Please quote exactly the opening lines of the data, from the first line to the one where "Click line number" appears.

> _DATASET_
* * * * *
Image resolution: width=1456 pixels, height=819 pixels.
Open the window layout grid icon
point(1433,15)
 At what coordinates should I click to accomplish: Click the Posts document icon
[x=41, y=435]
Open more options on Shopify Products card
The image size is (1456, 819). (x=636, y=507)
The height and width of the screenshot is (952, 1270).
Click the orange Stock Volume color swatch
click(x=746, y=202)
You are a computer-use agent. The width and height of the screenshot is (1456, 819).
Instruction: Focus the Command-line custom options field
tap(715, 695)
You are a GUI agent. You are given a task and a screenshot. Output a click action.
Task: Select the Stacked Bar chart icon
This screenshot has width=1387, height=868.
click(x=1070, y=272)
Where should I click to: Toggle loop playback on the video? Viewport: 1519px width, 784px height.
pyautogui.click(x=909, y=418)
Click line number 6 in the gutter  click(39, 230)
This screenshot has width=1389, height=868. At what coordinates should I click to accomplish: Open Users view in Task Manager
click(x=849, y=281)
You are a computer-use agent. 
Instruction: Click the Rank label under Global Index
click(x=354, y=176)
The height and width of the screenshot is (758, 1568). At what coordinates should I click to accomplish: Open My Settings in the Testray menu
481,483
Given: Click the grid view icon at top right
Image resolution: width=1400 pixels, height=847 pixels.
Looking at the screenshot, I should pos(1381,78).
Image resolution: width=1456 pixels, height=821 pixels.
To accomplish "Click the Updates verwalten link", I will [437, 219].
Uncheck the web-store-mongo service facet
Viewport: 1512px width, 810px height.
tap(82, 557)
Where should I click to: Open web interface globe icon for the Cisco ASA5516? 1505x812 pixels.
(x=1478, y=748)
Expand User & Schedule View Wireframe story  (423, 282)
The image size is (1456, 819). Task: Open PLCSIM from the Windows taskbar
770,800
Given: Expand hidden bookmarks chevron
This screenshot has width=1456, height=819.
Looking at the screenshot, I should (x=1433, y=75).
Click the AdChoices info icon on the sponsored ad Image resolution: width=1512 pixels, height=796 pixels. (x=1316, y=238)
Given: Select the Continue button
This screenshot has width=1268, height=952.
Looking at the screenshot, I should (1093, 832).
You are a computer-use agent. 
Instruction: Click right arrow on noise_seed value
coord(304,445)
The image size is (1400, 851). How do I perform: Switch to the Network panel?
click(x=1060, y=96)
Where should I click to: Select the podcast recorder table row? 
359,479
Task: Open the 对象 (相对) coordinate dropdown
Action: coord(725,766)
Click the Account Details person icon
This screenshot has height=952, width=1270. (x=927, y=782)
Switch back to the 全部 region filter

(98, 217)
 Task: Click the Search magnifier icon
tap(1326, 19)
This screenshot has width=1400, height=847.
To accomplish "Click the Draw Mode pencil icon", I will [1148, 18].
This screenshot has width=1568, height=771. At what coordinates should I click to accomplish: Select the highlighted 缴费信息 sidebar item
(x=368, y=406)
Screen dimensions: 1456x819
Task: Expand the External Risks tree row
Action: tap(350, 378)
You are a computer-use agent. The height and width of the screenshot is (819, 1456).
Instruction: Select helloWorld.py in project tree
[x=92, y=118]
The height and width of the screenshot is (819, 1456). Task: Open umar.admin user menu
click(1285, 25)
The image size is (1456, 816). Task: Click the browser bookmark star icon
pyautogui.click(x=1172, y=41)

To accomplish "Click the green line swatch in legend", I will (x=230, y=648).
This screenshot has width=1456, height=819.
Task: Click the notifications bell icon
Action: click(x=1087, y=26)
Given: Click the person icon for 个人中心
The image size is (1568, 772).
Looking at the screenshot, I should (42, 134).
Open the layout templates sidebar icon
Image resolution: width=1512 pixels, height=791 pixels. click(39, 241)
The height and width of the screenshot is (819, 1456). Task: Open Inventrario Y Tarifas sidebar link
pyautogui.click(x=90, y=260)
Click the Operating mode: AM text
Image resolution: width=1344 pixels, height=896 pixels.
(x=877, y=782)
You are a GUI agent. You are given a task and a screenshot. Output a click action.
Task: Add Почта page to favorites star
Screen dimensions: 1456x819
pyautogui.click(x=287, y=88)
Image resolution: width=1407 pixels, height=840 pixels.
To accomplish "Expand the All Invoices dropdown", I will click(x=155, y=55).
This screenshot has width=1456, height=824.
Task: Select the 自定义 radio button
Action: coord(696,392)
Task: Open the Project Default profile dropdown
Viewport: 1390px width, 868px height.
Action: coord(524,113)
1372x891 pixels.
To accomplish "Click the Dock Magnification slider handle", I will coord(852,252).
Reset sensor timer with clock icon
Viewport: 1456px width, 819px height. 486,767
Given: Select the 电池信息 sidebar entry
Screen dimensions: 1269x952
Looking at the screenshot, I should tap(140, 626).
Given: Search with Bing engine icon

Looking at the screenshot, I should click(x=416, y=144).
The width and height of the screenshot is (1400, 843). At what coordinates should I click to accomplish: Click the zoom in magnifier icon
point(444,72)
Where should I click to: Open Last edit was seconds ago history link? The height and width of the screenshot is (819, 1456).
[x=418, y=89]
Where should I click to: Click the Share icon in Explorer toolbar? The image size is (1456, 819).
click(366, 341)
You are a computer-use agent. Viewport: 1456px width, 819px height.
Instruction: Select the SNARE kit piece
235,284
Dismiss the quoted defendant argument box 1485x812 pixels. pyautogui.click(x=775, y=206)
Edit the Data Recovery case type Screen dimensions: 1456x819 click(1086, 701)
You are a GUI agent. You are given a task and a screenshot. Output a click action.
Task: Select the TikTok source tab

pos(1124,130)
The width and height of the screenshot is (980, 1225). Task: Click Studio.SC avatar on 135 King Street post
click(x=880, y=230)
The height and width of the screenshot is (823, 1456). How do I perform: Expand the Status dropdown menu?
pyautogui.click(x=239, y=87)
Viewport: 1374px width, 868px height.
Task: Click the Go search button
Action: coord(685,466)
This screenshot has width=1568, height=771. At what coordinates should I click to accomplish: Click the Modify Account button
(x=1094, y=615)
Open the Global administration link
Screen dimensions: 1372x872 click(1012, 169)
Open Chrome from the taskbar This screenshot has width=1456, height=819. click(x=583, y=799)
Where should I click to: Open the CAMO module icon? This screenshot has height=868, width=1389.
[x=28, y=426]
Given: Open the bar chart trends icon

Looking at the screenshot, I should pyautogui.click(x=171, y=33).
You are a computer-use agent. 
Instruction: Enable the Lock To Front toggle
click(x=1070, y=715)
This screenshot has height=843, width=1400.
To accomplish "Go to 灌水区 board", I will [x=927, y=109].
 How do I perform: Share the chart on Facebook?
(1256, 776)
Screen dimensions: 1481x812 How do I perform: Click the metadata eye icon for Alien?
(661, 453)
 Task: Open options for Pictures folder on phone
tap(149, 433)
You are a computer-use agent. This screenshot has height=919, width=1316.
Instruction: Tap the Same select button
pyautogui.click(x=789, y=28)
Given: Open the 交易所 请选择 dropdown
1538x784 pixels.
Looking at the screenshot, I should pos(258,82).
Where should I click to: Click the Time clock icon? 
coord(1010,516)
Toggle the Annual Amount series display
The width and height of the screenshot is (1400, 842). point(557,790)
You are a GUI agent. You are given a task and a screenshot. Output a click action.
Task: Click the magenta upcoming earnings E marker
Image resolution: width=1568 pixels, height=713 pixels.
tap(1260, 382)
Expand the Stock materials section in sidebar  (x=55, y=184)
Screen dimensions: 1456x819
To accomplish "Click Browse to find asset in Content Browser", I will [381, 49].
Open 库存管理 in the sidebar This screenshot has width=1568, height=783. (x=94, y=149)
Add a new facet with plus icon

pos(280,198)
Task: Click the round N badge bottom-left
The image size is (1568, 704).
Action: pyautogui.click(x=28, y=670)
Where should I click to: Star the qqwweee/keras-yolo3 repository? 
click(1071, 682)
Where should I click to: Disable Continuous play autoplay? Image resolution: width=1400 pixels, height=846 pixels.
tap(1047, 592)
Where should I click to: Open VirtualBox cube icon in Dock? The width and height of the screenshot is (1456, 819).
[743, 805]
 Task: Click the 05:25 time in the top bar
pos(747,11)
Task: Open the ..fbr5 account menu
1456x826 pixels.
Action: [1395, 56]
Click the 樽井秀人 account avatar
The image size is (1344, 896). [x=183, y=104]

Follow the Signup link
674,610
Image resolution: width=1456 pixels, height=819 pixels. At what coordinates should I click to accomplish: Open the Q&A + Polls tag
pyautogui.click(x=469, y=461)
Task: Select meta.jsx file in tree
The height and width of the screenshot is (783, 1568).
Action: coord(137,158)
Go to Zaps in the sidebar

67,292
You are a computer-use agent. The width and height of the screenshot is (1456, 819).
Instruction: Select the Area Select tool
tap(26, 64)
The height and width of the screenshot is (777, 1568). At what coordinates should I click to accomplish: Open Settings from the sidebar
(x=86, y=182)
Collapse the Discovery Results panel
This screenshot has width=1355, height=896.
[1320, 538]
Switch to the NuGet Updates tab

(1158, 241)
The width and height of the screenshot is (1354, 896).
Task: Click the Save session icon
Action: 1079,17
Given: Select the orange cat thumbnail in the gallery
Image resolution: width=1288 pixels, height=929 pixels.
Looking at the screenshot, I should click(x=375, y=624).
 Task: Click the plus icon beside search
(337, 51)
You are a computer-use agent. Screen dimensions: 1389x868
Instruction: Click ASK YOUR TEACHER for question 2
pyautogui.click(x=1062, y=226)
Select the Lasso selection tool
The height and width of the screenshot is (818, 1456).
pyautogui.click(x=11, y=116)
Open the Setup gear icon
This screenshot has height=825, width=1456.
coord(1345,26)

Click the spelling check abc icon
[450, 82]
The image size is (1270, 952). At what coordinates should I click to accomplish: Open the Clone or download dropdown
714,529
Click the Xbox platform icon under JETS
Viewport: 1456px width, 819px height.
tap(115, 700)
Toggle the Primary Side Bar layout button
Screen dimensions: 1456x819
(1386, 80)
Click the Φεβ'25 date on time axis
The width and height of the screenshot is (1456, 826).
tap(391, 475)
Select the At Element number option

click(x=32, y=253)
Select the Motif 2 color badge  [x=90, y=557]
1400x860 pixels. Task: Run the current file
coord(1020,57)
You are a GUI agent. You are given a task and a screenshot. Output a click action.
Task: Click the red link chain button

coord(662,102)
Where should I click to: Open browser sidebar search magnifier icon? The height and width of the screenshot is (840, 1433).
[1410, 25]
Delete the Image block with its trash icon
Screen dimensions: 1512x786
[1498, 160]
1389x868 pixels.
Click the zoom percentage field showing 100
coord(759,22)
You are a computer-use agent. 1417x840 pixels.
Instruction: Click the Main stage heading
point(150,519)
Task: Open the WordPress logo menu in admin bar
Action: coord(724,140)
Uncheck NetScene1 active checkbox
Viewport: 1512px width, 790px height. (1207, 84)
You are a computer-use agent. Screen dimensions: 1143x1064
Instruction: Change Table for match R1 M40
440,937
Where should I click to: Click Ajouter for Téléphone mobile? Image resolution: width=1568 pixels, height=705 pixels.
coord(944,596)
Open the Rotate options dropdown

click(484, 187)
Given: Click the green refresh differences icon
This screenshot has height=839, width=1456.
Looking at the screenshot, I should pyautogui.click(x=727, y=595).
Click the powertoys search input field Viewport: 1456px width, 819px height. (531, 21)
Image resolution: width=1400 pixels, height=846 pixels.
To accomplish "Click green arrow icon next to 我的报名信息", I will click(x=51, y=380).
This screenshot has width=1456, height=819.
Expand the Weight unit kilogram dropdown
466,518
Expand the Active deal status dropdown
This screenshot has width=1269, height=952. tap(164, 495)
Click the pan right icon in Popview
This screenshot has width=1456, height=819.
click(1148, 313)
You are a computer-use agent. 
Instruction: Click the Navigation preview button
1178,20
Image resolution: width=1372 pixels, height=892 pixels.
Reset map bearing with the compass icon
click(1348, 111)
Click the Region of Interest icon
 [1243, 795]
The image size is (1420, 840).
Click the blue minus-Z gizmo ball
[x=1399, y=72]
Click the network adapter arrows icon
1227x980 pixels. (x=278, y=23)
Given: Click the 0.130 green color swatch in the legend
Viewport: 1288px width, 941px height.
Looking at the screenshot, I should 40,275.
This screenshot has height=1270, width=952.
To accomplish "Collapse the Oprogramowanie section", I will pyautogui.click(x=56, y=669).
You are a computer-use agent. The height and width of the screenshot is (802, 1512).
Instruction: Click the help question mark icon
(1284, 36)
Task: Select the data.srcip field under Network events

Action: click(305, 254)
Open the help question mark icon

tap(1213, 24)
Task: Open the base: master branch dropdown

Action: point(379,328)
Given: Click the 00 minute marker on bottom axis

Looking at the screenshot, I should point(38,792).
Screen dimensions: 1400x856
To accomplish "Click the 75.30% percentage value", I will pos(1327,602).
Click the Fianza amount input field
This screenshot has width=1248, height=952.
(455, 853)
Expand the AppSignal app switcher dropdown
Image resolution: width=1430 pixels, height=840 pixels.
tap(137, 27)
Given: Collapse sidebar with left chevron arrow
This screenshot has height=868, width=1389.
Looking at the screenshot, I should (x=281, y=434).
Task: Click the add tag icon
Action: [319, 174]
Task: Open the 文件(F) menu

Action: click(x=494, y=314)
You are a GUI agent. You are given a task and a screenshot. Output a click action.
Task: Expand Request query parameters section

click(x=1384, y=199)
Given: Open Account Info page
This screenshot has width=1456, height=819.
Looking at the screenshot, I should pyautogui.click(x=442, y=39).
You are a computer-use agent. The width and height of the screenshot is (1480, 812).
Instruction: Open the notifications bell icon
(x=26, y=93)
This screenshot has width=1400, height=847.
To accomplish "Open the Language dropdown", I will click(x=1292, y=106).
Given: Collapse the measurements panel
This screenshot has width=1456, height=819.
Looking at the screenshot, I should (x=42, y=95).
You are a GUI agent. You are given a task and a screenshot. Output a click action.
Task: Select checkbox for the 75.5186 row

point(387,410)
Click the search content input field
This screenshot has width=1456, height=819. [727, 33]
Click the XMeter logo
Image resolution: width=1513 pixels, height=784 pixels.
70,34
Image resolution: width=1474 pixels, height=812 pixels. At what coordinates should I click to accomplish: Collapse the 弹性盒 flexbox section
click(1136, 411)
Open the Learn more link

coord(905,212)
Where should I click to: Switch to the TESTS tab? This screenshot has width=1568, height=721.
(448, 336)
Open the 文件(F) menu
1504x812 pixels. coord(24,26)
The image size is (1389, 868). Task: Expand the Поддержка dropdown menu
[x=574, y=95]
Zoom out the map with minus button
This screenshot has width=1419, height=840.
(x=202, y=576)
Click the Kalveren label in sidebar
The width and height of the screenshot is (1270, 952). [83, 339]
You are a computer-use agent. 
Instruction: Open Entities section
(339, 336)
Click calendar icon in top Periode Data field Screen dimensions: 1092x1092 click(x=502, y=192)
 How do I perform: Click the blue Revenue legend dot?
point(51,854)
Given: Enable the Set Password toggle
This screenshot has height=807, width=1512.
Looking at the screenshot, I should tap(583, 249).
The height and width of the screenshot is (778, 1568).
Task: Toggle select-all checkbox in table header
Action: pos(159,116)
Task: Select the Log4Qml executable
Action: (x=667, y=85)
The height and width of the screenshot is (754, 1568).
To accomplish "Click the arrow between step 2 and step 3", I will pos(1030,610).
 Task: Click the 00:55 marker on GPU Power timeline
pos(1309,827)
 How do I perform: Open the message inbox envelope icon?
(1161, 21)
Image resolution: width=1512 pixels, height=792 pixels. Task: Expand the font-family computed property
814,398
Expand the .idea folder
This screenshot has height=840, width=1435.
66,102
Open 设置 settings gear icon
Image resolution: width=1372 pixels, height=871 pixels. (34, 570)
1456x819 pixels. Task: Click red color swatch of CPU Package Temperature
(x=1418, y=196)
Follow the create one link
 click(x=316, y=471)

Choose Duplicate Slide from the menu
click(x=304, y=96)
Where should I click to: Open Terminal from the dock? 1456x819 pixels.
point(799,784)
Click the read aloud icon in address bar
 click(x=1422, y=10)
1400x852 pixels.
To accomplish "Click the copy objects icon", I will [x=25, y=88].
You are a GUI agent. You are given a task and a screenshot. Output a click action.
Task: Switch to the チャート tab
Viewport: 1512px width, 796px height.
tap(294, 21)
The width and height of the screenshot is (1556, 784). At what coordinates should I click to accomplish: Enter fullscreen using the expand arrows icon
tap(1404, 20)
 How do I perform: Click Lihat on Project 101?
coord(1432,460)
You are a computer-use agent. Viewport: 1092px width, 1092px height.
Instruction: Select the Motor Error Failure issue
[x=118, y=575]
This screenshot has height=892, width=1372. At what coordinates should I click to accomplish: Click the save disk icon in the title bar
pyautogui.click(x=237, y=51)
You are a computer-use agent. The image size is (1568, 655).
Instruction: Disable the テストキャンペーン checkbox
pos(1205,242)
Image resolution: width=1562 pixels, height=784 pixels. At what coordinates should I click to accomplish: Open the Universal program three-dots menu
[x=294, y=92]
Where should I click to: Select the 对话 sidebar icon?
* * * * *
> _SOLUTION_
Image resolution: width=1456 pixels, height=819 pixels.
Open the window layout grid icon
point(1433,15)
 At what coordinates should I click to accomplish: Click the Posts document icon
[x=41, y=435]
Open more options on Shopify Products card
The image size is (1456, 819). (x=636, y=507)
The height and width of the screenshot is (952, 1270).
Click the orange Stock Volume color swatch
click(x=746, y=202)
You are a computer-use agent. The width and height of the screenshot is (1456, 819).
Instruction: Focus the Command-line custom options field
tap(715, 695)
You are a GUI agent. You are given a task and a screenshot. Output a click action.
Task: Select the Stacked Bar chart icon
This screenshot has width=1387, height=868.
click(x=1070, y=272)
Where should I click to: Toggle loop playback on the video? Viewport: 1519px width, 784px height.
pyautogui.click(x=909, y=418)
Click line number 6 in the gutter  click(39, 230)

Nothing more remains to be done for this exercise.